# Exercise requirements
1. Repeat the part of the regular expression post that starts with "Regular expression is" and goes on through "expression ~ enjoy :)".
2. In the regular expression post, which special symbols does the password pattern list as options?
3. Pick up the regular expression post from where it stops and keep writing it.

# Excerpted text
------------------------
Tuesday, February 7, 2012

10 Java Regular Expression Examples You Should Know

Regular expression is an art of the programing, it’s hard to debug , learn and understand, but the powerful features are still attract many developers to code regular expression. Let’s explore the following 10 practical regular expression ~ enjoy :)

1. Username Regular Expression Pattern

 ^[a-z0-9_-]{3,15}$
^                    # Start of the line
  [a-z0-9_-]      # Match characters and symbols in the list, a-z, 0-9 , underscore , hyphen
             {3,15}  # Length at least 3 characters and maximum length of 15 
$                    # End of the line

2. Password Regular Expression Pattern

((?=.*\d)(?=.*[a-z])(?=.*[A-Z])(?=.*[@#$%]).{6,20})
(   # Start of group
  (?=.*\d)  #   must contains one digit from 0-9
  (?=.*[a-z])  #   must contains one lowercase characters
  (?=.*[A-Z])  #   must contains one uppercase characters
  (?=.*[@#$%])  #   must contains one special symbols in the list "@#$%"
------------------------
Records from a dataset
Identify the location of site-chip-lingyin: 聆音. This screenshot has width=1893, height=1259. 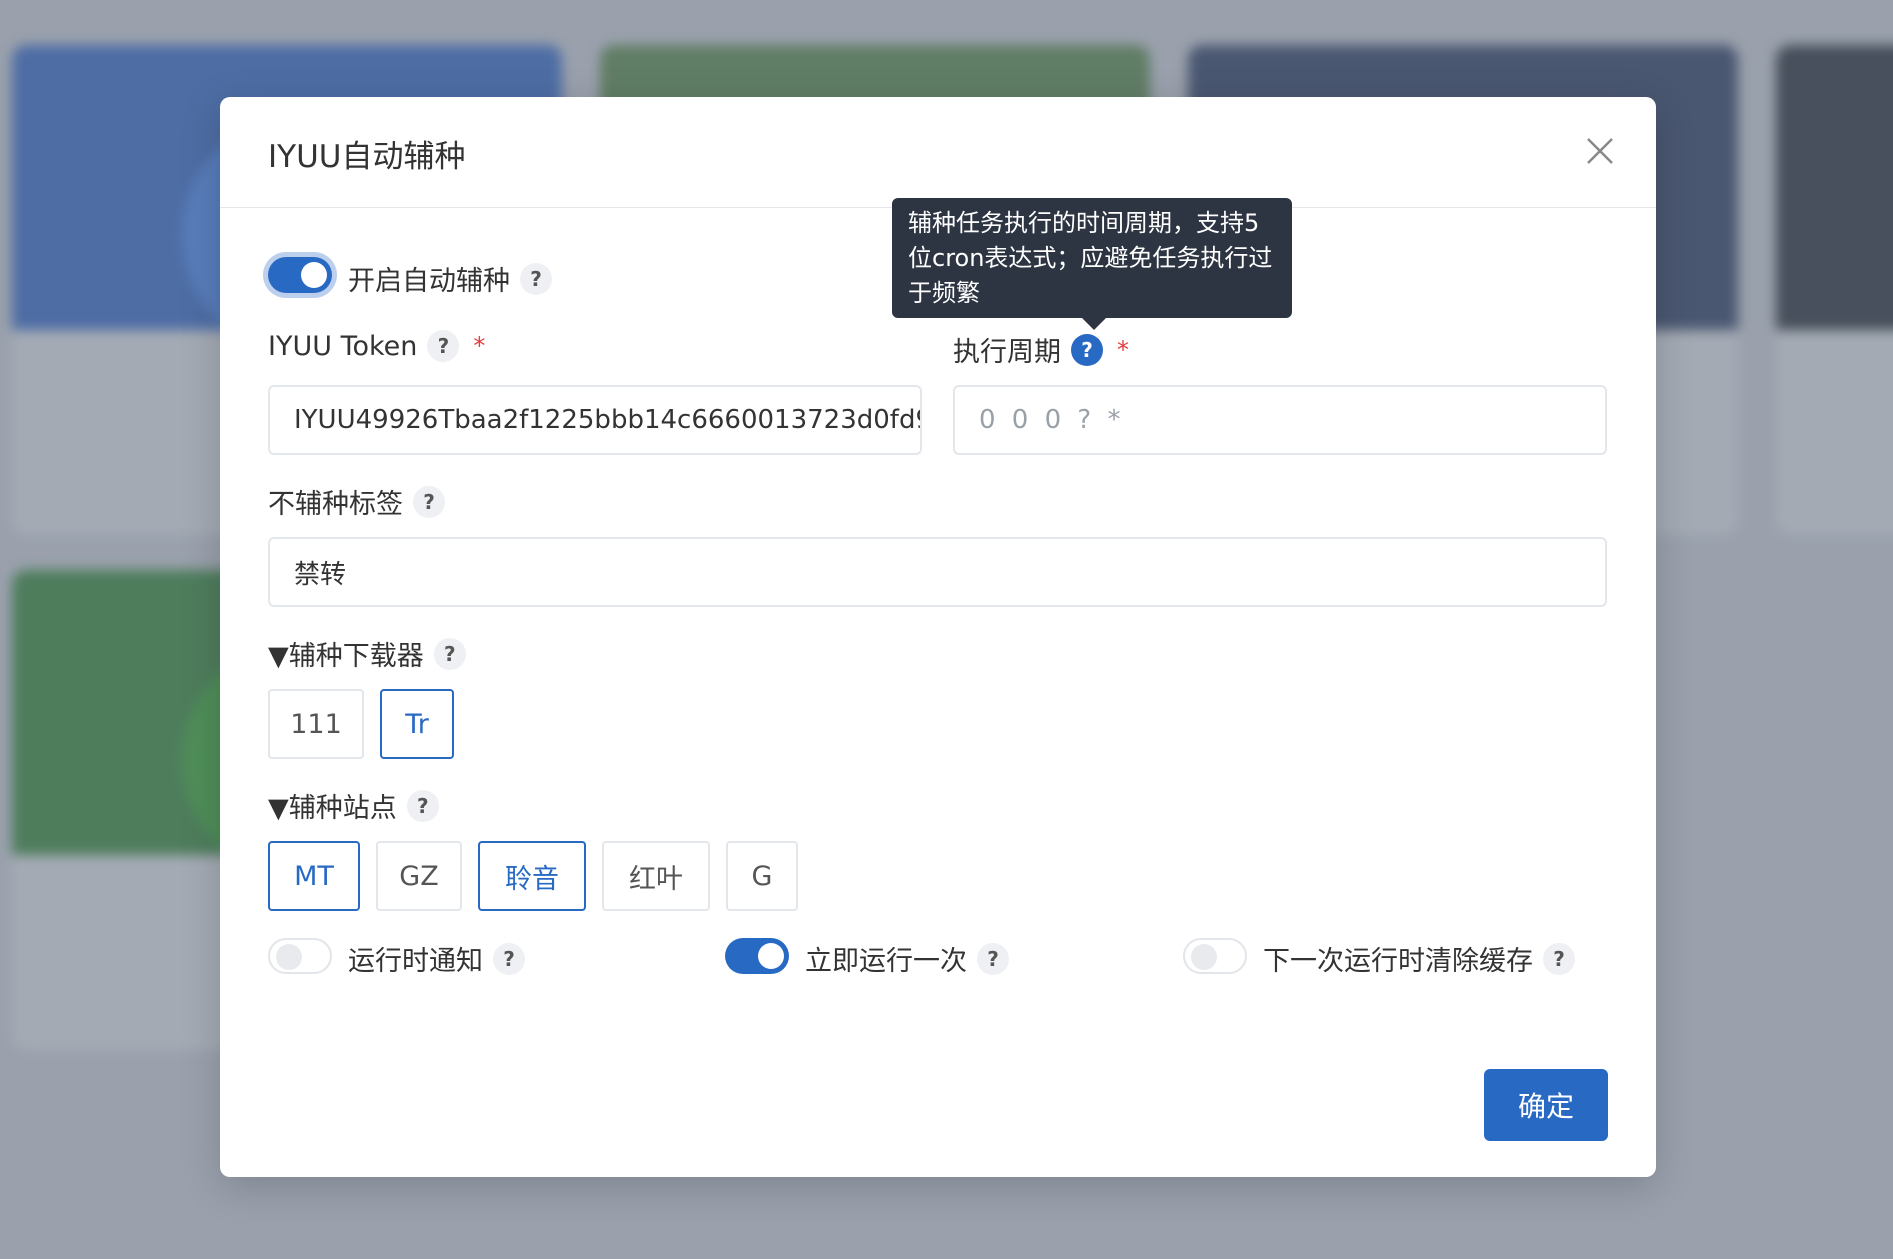
(532, 876).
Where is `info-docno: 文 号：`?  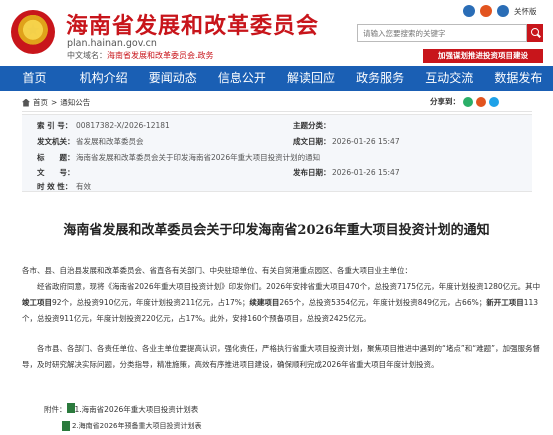 info-docno: 文 号： is located at coordinates (56, 172).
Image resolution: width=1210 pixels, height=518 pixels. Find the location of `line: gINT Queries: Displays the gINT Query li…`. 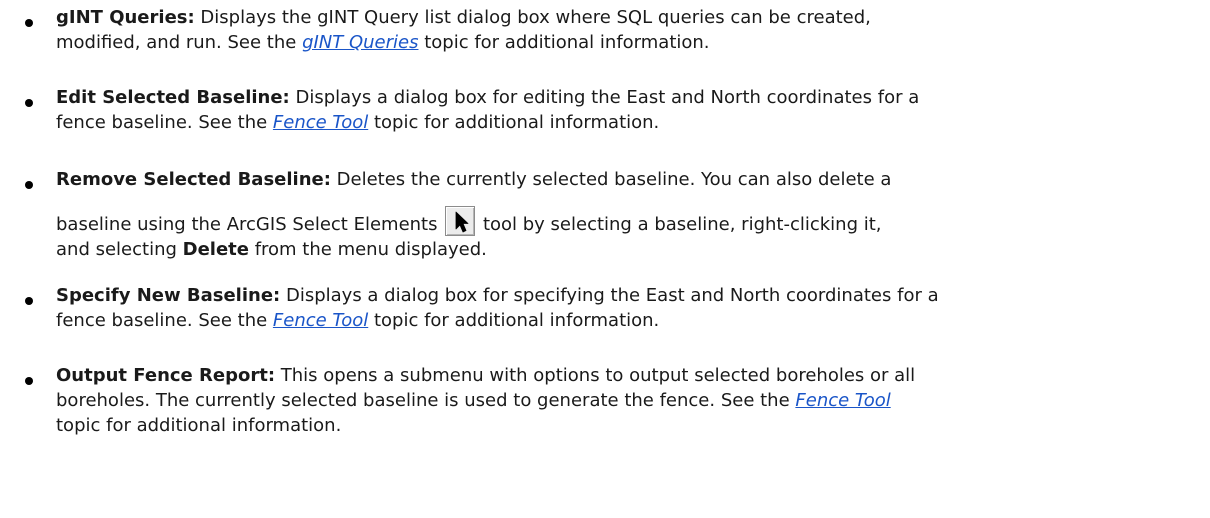

line: gINT Queries: Displays the gINT Query li… is located at coordinates (616, 18).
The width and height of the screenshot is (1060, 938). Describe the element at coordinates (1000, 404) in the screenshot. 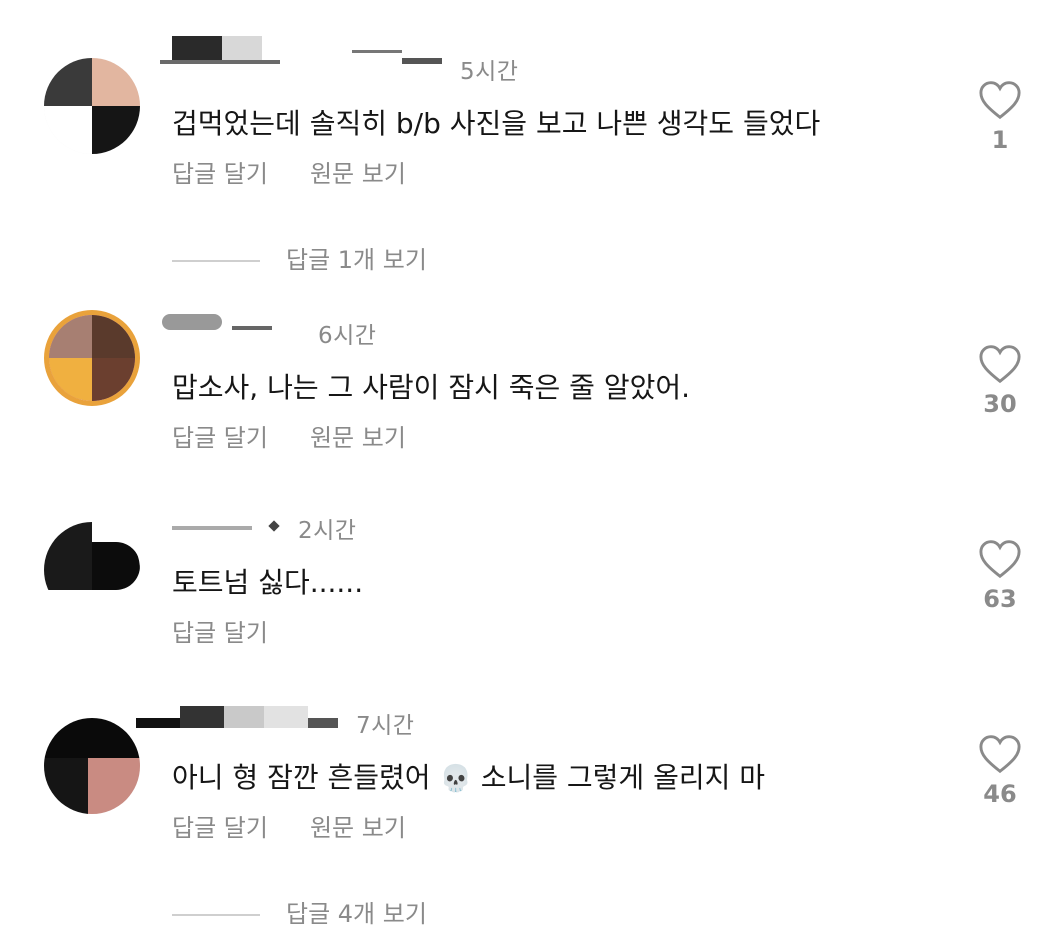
------------------------
# Answers by task
1.
Regular expression is an art of the programing, it’s hard to debug , learn and understand, but the powerful features are still attract many developers to code regular expression. Let’s explore the following 10 practical regular expression ~ enjoy :)

2. @, #, $, %

3.
              .  #     match anything with previous condition checking
                {6,20} #        length at least 6 characters and maximum of 20 
)   # End of group

3. Hexadecimal Color Code Regular Expression Pattern

^#([A-Fa-f0-9]{6}|[A-Fa-f0-9]{3})$
^   #start of the line
 #   #  must constains a "#" symbols
 (   #  start of group #1
  [A-Fa-f0-9]{6} #    any strings in the list, with length of 6
  |   #    ..or
  [A-Fa-f0-9]{3} #    any strings in the list, with length of 3
 )   #  end of group #1 
$   #end of the line

4. Email Regular Expression Pattern

^[_A-Za-z0-9-]+(\\.[_A-Za-z0-9-]+)*@[A-Za-z0-9]+
(\\.[A-Za-z0-9]+)*(\\.[A-Za-z]{2,})$
^   #start of the line
  [_A-Za-z0-9-]+ #  must start with string in the bracket [ ], must contains one or more (+)
  (   #  start of group #1
    \\.[_A-Za-z0-9-]+ #     follow by a dot "." and string in the bracket [ ], must contains one or more (+)
  )*   #  end of group #1, this group is optional (*)
    @   #     must contains a "@" symbol
     [A-Za-z0-9]+       #        follow by string in the bracket [ ], must contains one or more (+)
      (   #    start of group #2 - first level TLD checking
       \\.[A-Za-z0-9]+  #      follow by a dot "." and string in the bracket [ ], must contains one or more (+)
      )*  #    end of group #2, this group is optional (*)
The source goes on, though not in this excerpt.